-- Selected text --
════
Sprint Challenge

Overview

After a sprint of Natural Language Processing, you've learned some cool new techniques: how to process text, how to turn text into vectors, and how to model topics from documents. In this Sprint Challenge, you will apply your newly acquired skills to one of the most famous NLP datasets out there: Yelp. As part of the job selection process, many professionals are asked to create analyses of this dataset, so this challenge will give you a head start on a common industry task.

The real Yelp dataset is massive (almost 8 GB uncompressed), but we've sampled it down to something more manageable for this Sprint Challenge. If you're interested, you can analyze the full dataset as a stretch goal after completing the challenge.

Note: This challenge will test your ability to apply various NLP techniques to real-world data and extract meaningful insights from text.

Setup

Sprint Challenge GitHub Repository

Required Packages

For this challenge, you will need to import the following packages:

  • spaCy (with the 'en_core_web_sm' model)
  • Pandas
  • Seaborn
  • Matplotlib
  • sklearn.neighbors.NearestNeighbors
  • sklearn.pipeline.Pipeline
  • sklearn.feature_extraction.text.TfidfVectorizer
  • sklearn.neighbors.KNeighborsClassifier
  • sklearn.model_selection.GridSearchCV
  • gensim.corpora
  • gensim.models.LdaModel
  • re (regular expressions)
════
-- Work instructions --
In the Sprint Challenge overview, rename "stretch goal" to "bonus task" and repeat the passage from "The real Yelp" up to and including "completing the challenge.".

(Records excerpted from a collection)
════
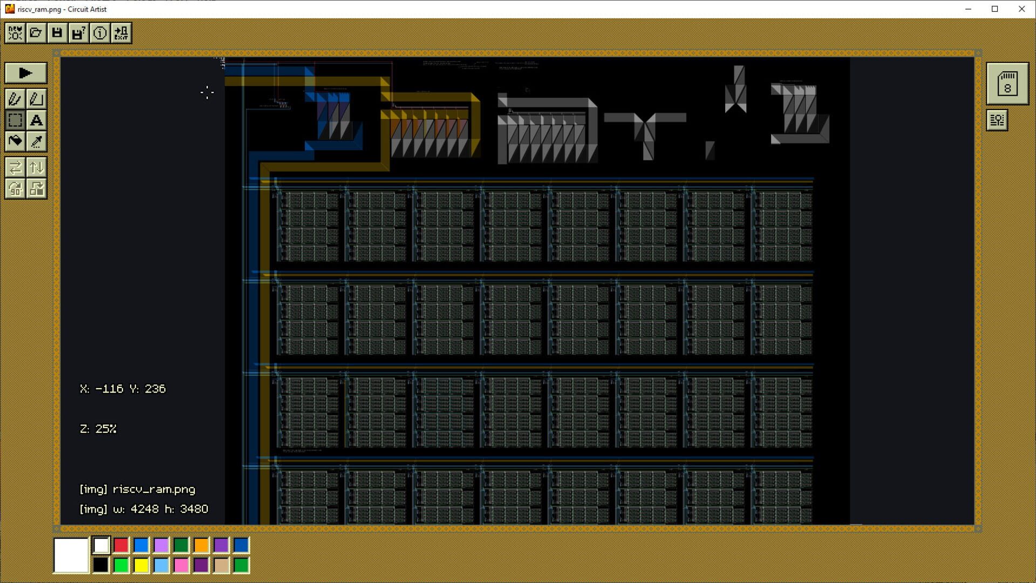This screenshot has height=583, width=1036.
Task: Select the black color swatch
Action: coord(100,566)
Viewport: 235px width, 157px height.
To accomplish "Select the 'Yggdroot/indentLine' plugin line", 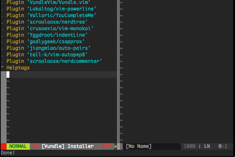I will point(47,35).
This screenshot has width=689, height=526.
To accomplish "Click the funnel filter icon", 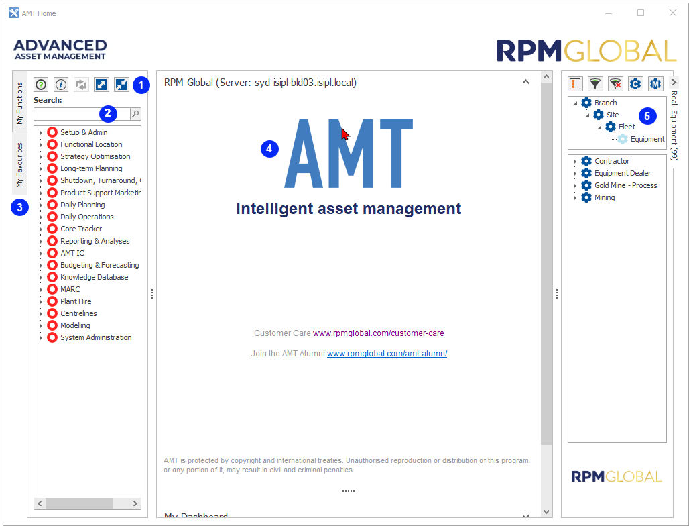I will (x=595, y=84).
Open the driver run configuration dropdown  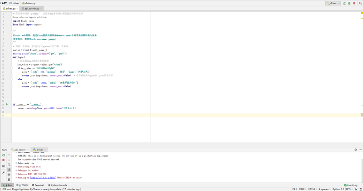point(333,3)
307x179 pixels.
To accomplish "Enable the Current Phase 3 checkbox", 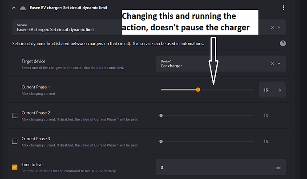I will pos(15,141).
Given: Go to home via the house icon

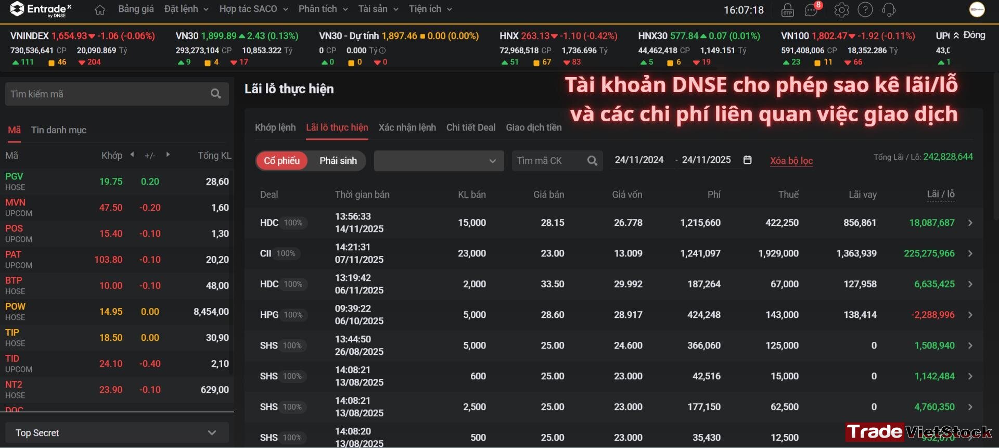Looking at the screenshot, I should click(x=100, y=10).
════
-- Full output --
The real Yelp dataset is massive (almost 8 GB uncompressed), but we've sampled it down to something more manageable for this Sprint Challenge. If you're interested, you can analyze the full dataset as a bonus task after completing the challenge.